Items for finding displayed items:
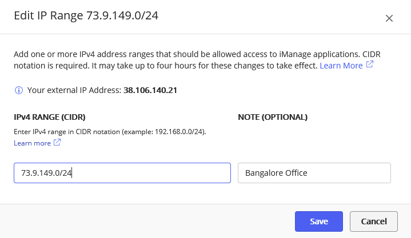Cancel editing the IP range
Viewport: 411px width, 238px height.
point(373,221)
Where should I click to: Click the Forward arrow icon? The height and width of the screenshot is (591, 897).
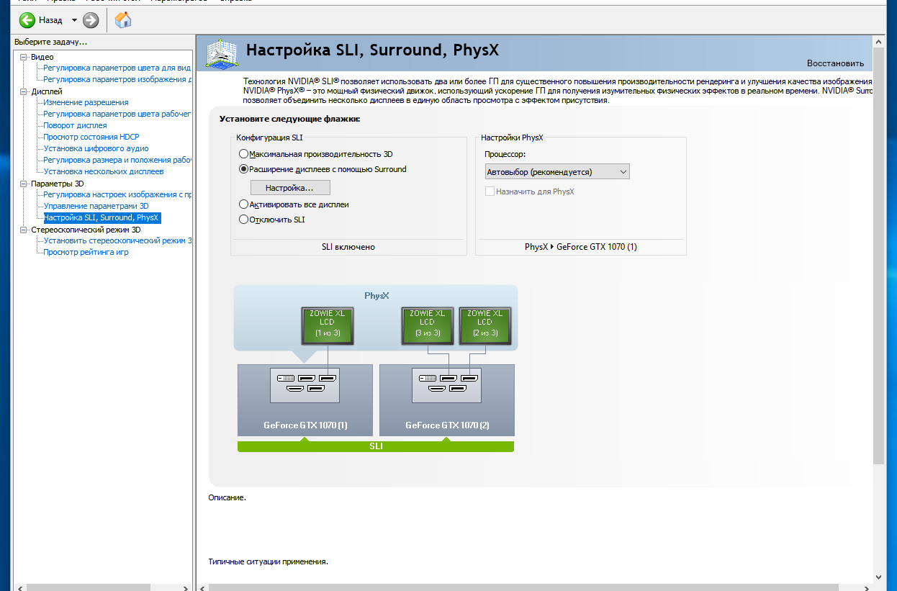pos(91,20)
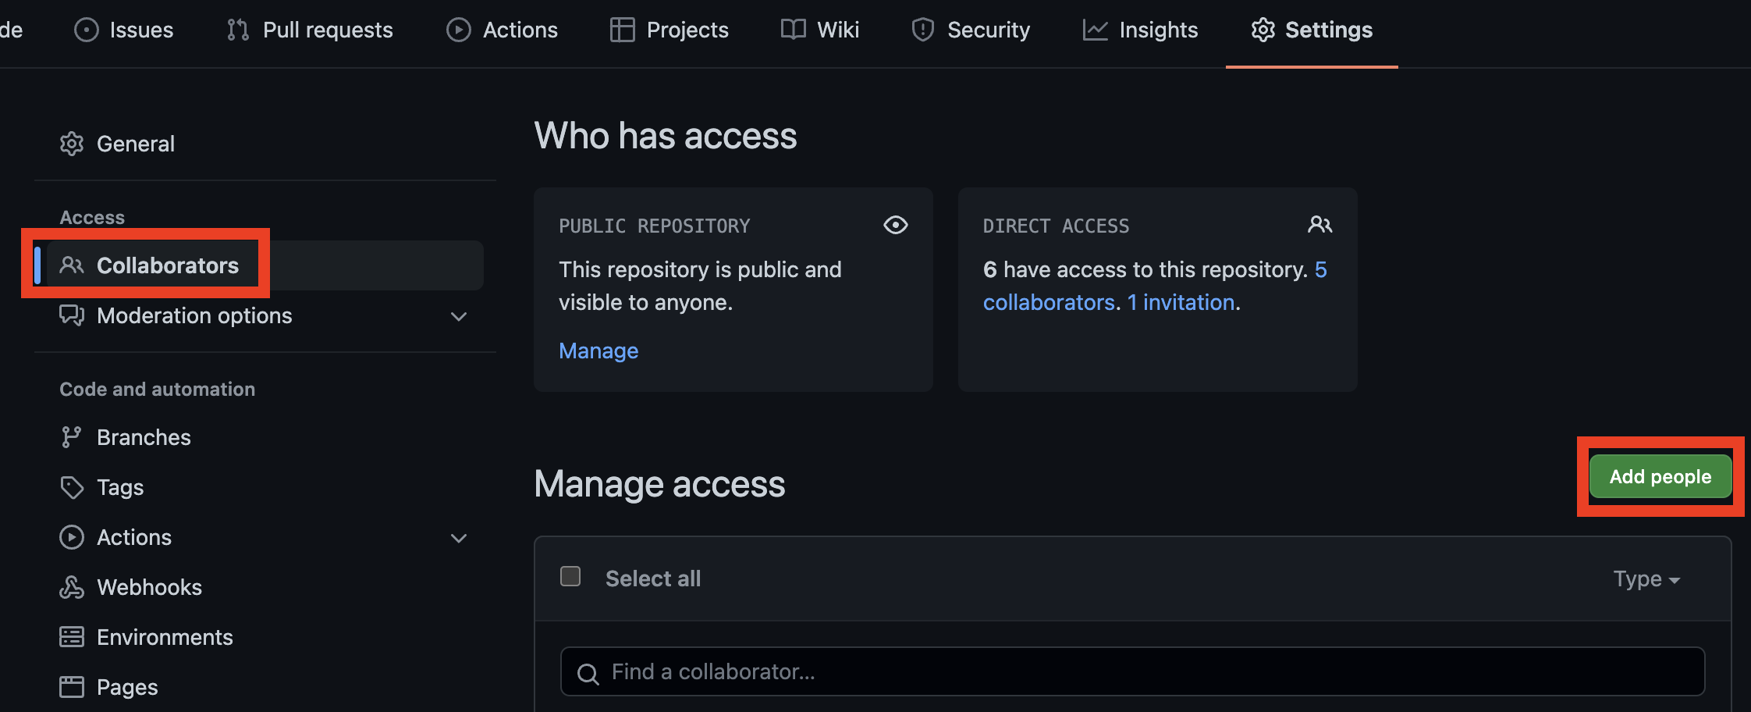Click the Environments server icon

pyautogui.click(x=72, y=637)
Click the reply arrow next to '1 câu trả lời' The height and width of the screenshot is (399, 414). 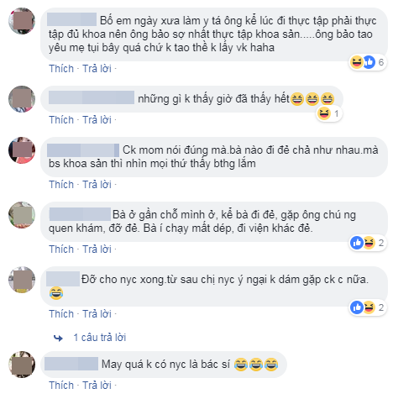58,338
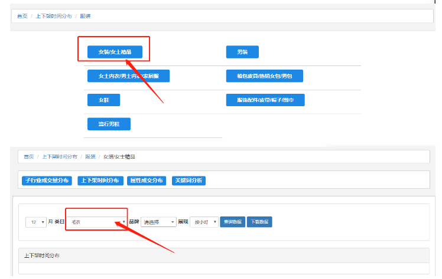This screenshot has height=279, width=442.
Task: Go to the 关键词分析 tab
Action: click(189, 180)
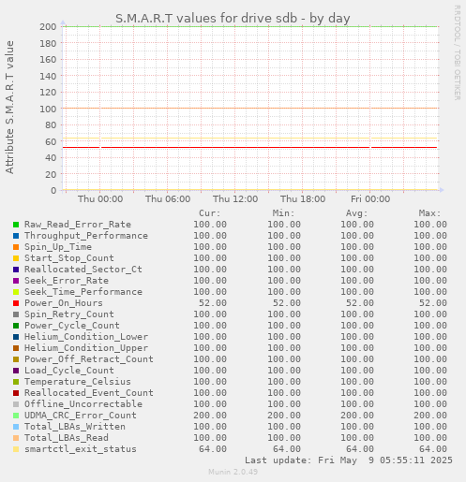
Task: Click the Throughput_Performance blue legend swatch
Action: point(16,236)
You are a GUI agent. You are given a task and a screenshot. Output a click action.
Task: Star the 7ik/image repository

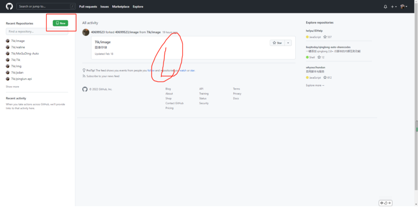click(x=277, y=43)
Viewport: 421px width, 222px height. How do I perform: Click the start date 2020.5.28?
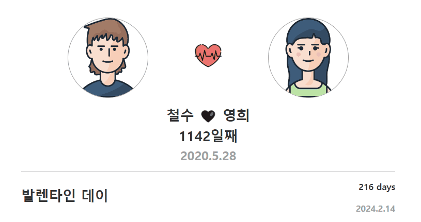pyautogui.click(x=208, y=156)
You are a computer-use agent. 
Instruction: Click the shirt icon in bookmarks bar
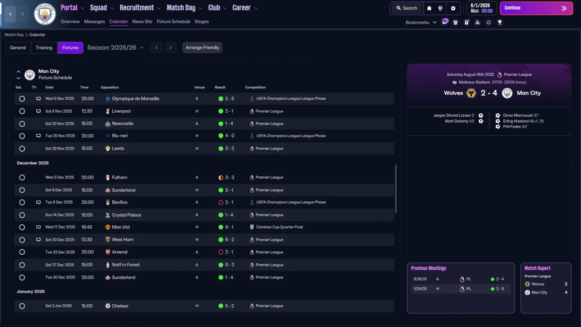click(x=456, y=22)
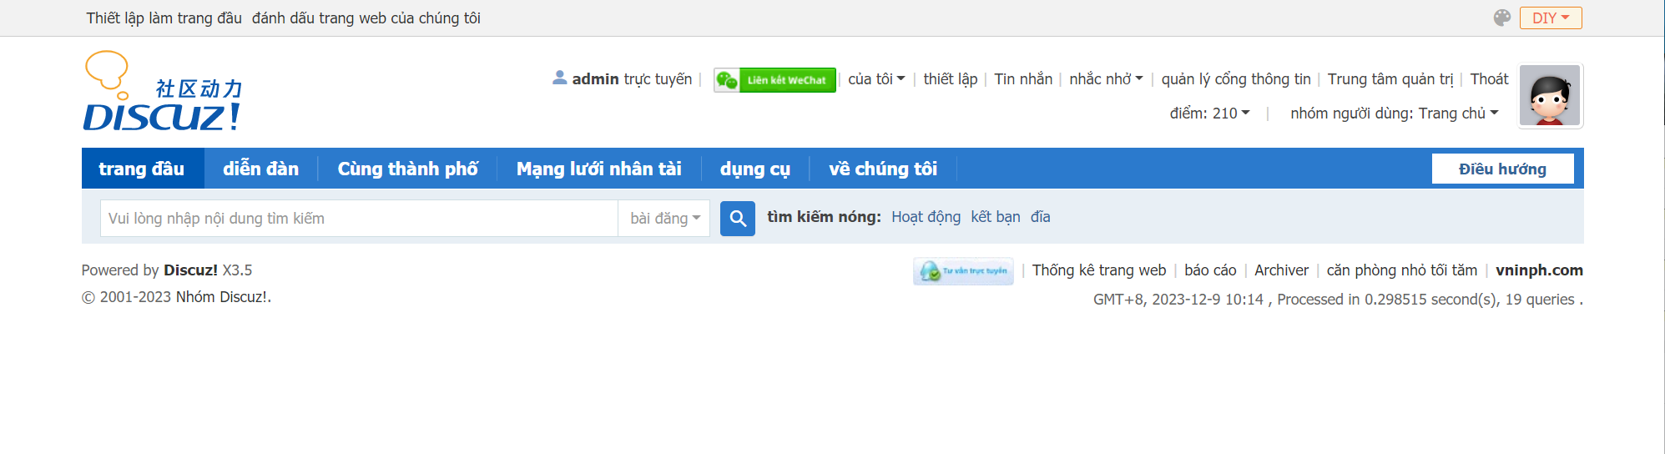Click the user silhouette icon beside admin
The height and width of the screenshot is (454, 1665).
tap(559, 78)
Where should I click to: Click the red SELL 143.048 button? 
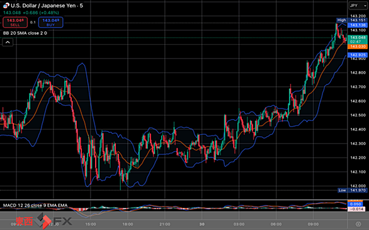click(x=15, y=22)
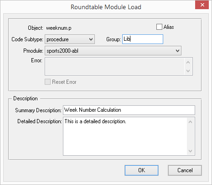Click the Alias label text
Screen dimensions: 212x185
(x=169, y=27)
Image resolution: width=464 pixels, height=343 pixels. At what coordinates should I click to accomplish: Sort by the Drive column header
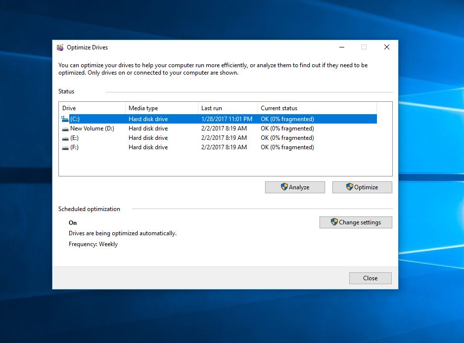92,108
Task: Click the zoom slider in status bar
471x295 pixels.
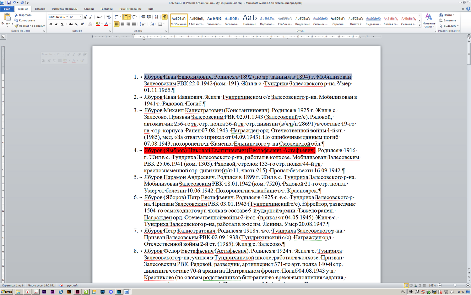Action: [x=455, y=285]
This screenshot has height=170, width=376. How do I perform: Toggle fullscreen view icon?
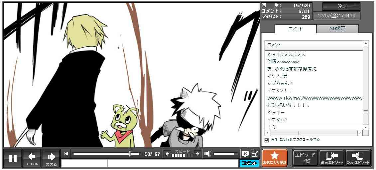tap(255, 154)
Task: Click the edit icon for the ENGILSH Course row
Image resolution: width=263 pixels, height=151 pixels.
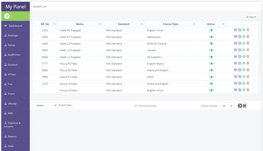Action: (x=240, y=43)
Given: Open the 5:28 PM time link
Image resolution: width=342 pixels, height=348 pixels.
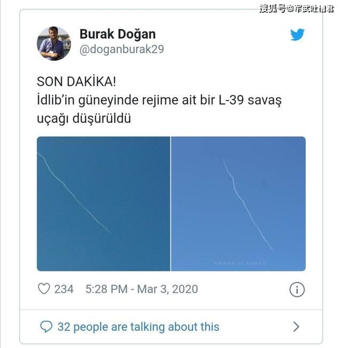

__Task brief__: Copy the part that begins with the line containing "Where should I click to: Click the red" and runs through the end of the items. Leave the pictures out of your answer.

__The result__:
Where should I click to: Click the red SELL 143.048 button? 
click(x=15, y=22)
Click the Alias label text
Screen dimensions: 212x185
(x=169, y=27)
Image resolution: width=464 pixels, height=343 pixels. At what coordinates should I click to accomplish: Sort by the Drive column header
92,108
Task: Click the zoom slider in status bar
471x295 pixels.
Action: [x=455, y=285]
This screenshot has height=170, width=376. How do I perform: Toggle fullscreen view icon?
tap(255, 154)
Task: Click the edit icon for the ENGILSH Course row
Image resolution: width=263 pixels, height=151 pixels.
Action: (x=240, y=43)
Given: Open the 5:28 PM time link
Image resolution: width=342 pixels, height=348 pixels.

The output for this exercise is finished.